* Set exercise *
Convert the records from the line containing "The height and" through the end of the records into a two-column CSV with the columns instruction and location. Each record gets one row, with its text and its answer in separate quoted fields and line breaks replaced by spaces. Leave the pictures out.

%%

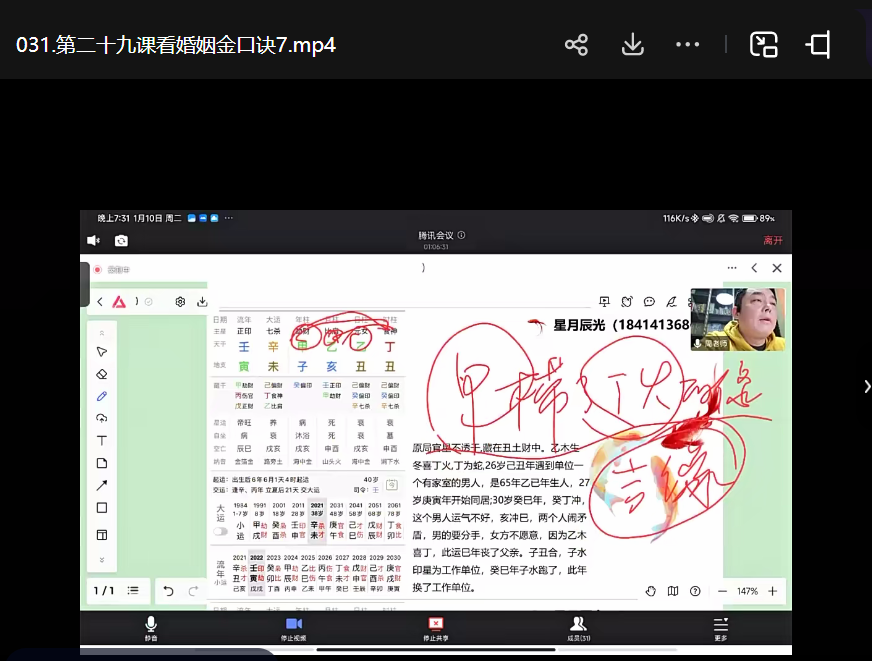The width and height of the screenshot is (872, 661).
Task: Open the three-dot more options menu
Action: pos(688,45)
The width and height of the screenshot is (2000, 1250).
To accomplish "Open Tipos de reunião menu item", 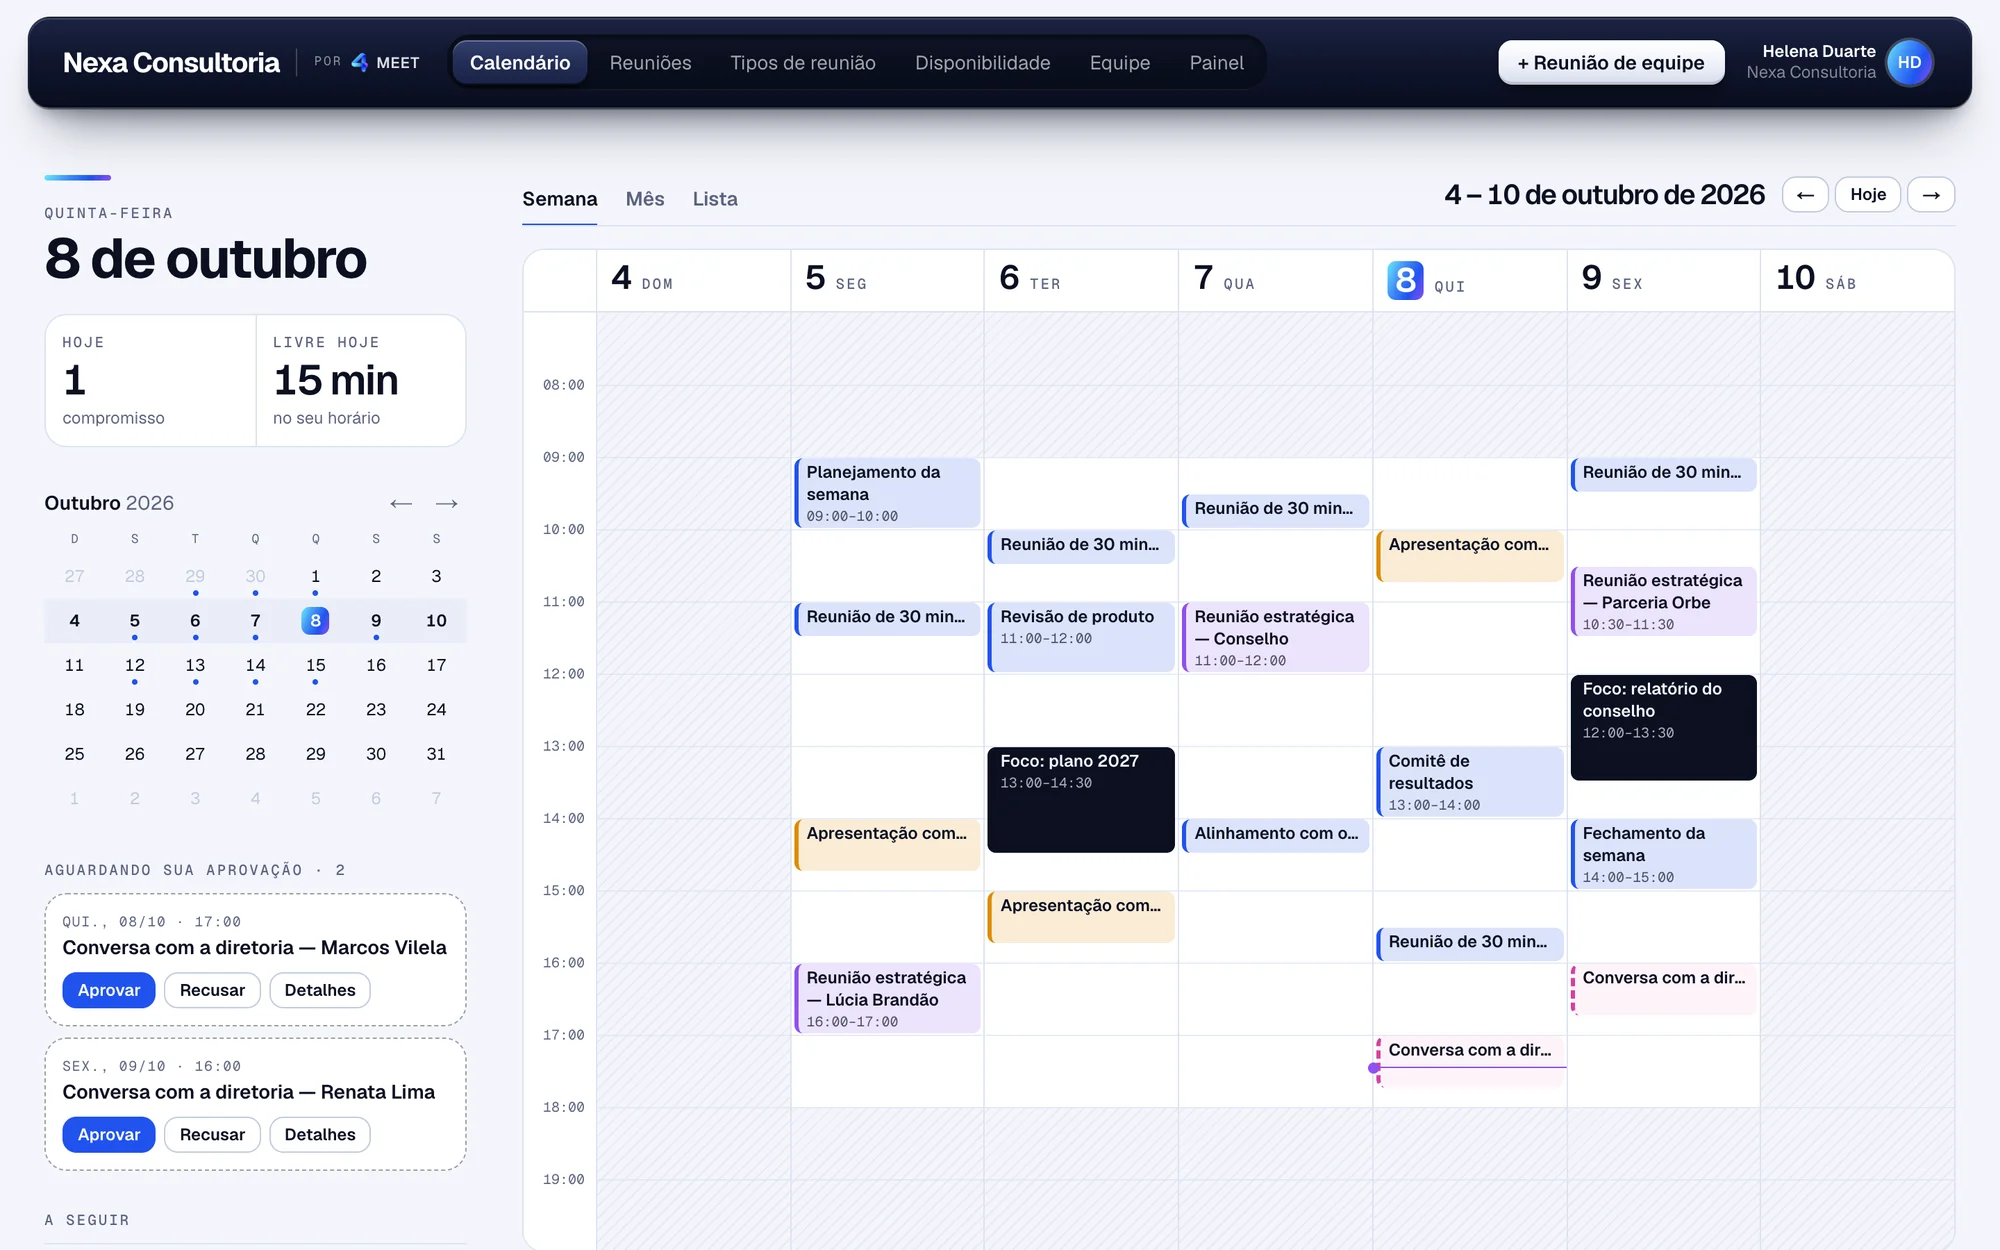I will 803,63.
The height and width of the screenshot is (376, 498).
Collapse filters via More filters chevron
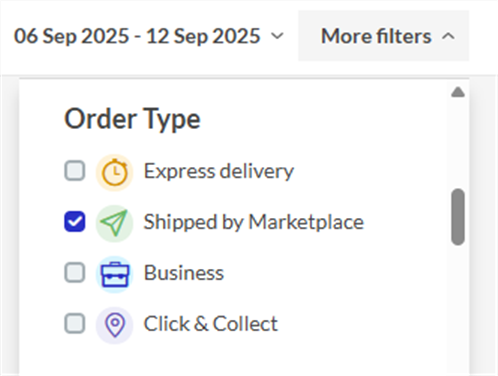click(448, 36)
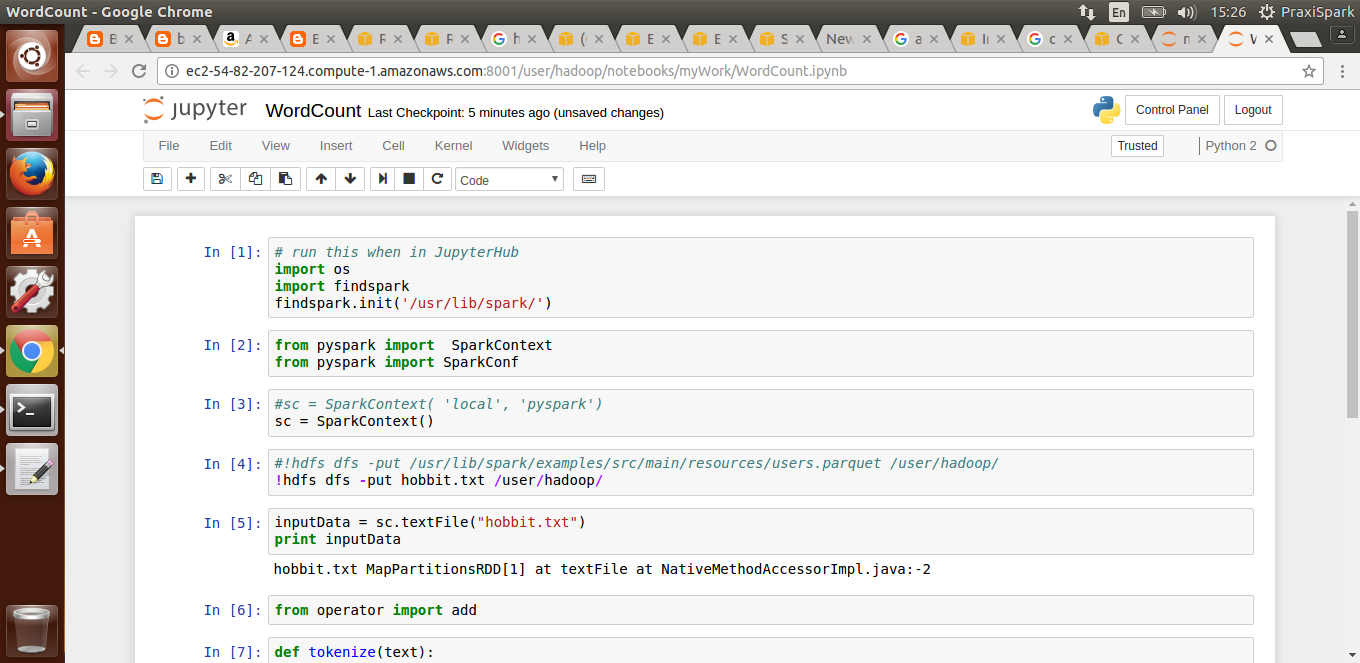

%%

* Full response *
instruction,location
"The height and width of the screenshot is (376, 498). Collapse filters via More filters chevron","click(448, 36)"